Development temperature-dependent. The warmer the temps, the faster bees develop into adults:

  • At 84°F/30°C, adults emerge after about 20 days.
  • At 70°F/21°C, adults emerge after about 42 days.

Pro TipIntact cocoons can’t regulate their temperatures above 90°F/32°C, if your storage area gets above 90°F/32°C during the incubation period, bring the cocoons to a cooler location, like indoors and release adult bees (in the early morning) as they emerge until the weather cools.

Your bee house may have attracted some native leafcutter bees last season. Some native species of leafcutter bees have shorter development cycles and will emerge early, so it's a good idea to check the bag periodically. Release any early emergers near your bee house.

Once adult leafcutter bees start to emerge, you can release cocoons by placing leafcutter bee cocoons into a cocoon hatchery or similar container and placing the container in your bee house. 
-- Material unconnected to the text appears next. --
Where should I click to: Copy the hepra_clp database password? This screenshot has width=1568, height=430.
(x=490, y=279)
Important: Pteromalus parasitic wasps (see image below) emerge after about 9-14 days and attack developing leafcutter cocoons. Remember to check periodically for any parasitic wasps. Kill any parasitic wasps you find in the bag.

Pro Tip: To ensure your yard and garden has enough leaves for the female leafcutter bees to build their leafy cocoons - plant peas, beans, or strawberries around the same time you start incubating leafcutter cocoons.